While still a big question, the answer to this one is less abstract and more familiar to yoga teachers: dharma, or the mission of the spirit. Though most yoga instructors are aware of the concept of dharma, comparatively few incorporate it into their teaching. But a yoga practice divorced from dharma misses the point. A yoga practice that’s integrated with seeking and accomplishing the mandate of the soul, on the other hand, facilitates the integration of yogic principles and philosophy into every aspect of life.
So, integrating yoga into daily life means being aligned with your dharma. Aligning with your dharma requires honest, ongoing self-reflection. Aside from providing time in class for quiet internal reflection and giving them questions to ask themselves like, “Why am I here?” you can direct students to complementary practices like meditation and chakra alignment, as well as literature on the subject.
3. “What should I do about my relationship/job/apartment?”
If it hasn’t happened yet, it will; one of your yoga students will ask you for advice about a personal struggle they’re facing. It can leave you at a total loss. You want to be helpful, but you don’t feel remotely qualified to tell them how to live their lives. And, while the instinct not to tell them what you’d do in their situation is the right one, you can (and should) remind them that the answers they need are within. And you can help them access those answers in ways a therapist or friend never could.
Asking questions, encouraging personal inquiry, and introducing complementary spiritual practices such as astrology and tarot in your teaching means that when major life decisions arise for your students, they’ll know where to turn for answers. If you want to be a spiritual resource to your students in times like these, mastering tarot and deepening your understanding of astrology are two potent ways to start.
Equipped with the spiritual tools to reveal insights your students won’t get anywhere else, you can do more than just remind them that true alignment with the soul’s purpose brings peace. You can help them become fully immersed in the mystical practices that reveal and reaffirm our dharma all our lives.

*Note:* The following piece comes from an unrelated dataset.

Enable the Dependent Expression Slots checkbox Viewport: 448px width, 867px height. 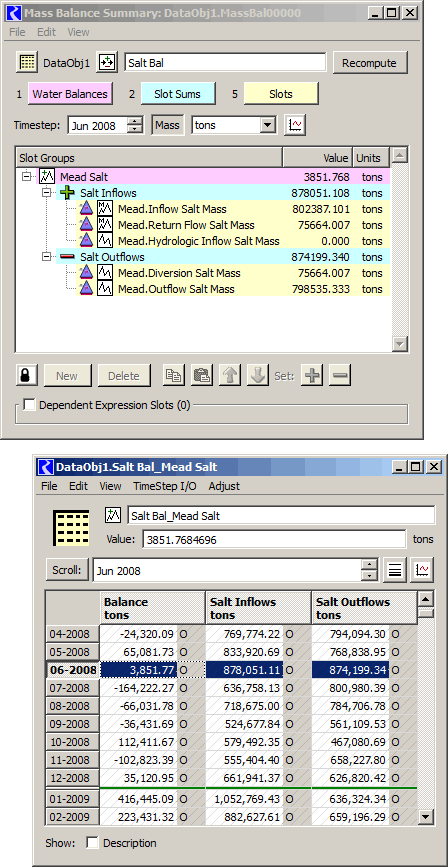pyautogui.click(x=29, y=405)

To make modern yoga a truly transformative practice, we as teachers need to address the spiritual and psychological elements of the self, as well as the physical and mental. Otherwise, we’ll go through life with a God-sized hole in our understanding. To satisfy all the parts of ourselves, our rituals and practices must create a dialogue between conscious and unconscious, between outer and inner self.
Just as the alchemists of old transformed base metals into gold, we can do the same with the contents of ourselves through the power of yoga—and then help others do the same. Our yoga practices are the crucible by which our own transformation occurs. But it’s only when yoga transcends rote activity and functions as a spiritual pursuit that it becomes a conduit to complete healing and connection with ourselves.